Bro 1: “Hey man, did you see that new exercise on MonsterMuscleGainer.com today?”
Bro 2: “Nah, bro. What was it?”
Bro 1: “It’s like this weird lunge thing with kettlebells. All the Russians used to use it and that’s why their legs are so jacked. I heard Klokov invented it!”
Bro 2: “Dude, this is awesome. We don’t have to do squats today then. Let’s do like 40 minutes of mobility to make sure we activate all our muscles during training, then do Klokov lunges with kettlebells.”
Bro 1: “Yea, squats are so old-school. MonsterMuscleGainer.com said these were better for hypertrophy anyway. I don’t care about being strong, I just want to LOOK strong.”
Sadly, this sort of crap happens everyday in gyms (CrossFit and black-iron gyms are not exempt from this either) across the country. People mistake “new” or “proprietary” with “better” and try to reinvent the wheel.
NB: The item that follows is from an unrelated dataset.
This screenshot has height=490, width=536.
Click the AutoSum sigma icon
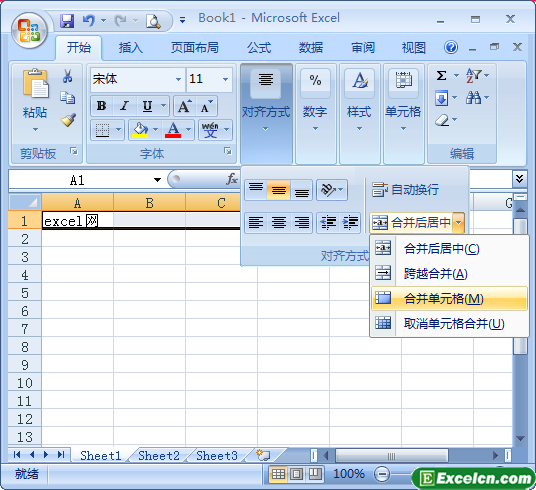441,75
Look boys and girls, barbells are the most efficient way to load the human musculoskeletal system and stress the body. Because it’s the most efficient* way to stress the body, it’s the most efficient at causing the body to adapt and these adaptations are more robust than any other silly shit your “guru” is pushing.
*ef·fi·cien·cy: noun, plural ef·fi·cien·cies.
10) Being a p*ssy.
Any program that’s designed to add weight to the bar 3x a week is going to be hard, make no bones about it. If you want it to be easy or, more commonly, easier week to week you need an attitude check.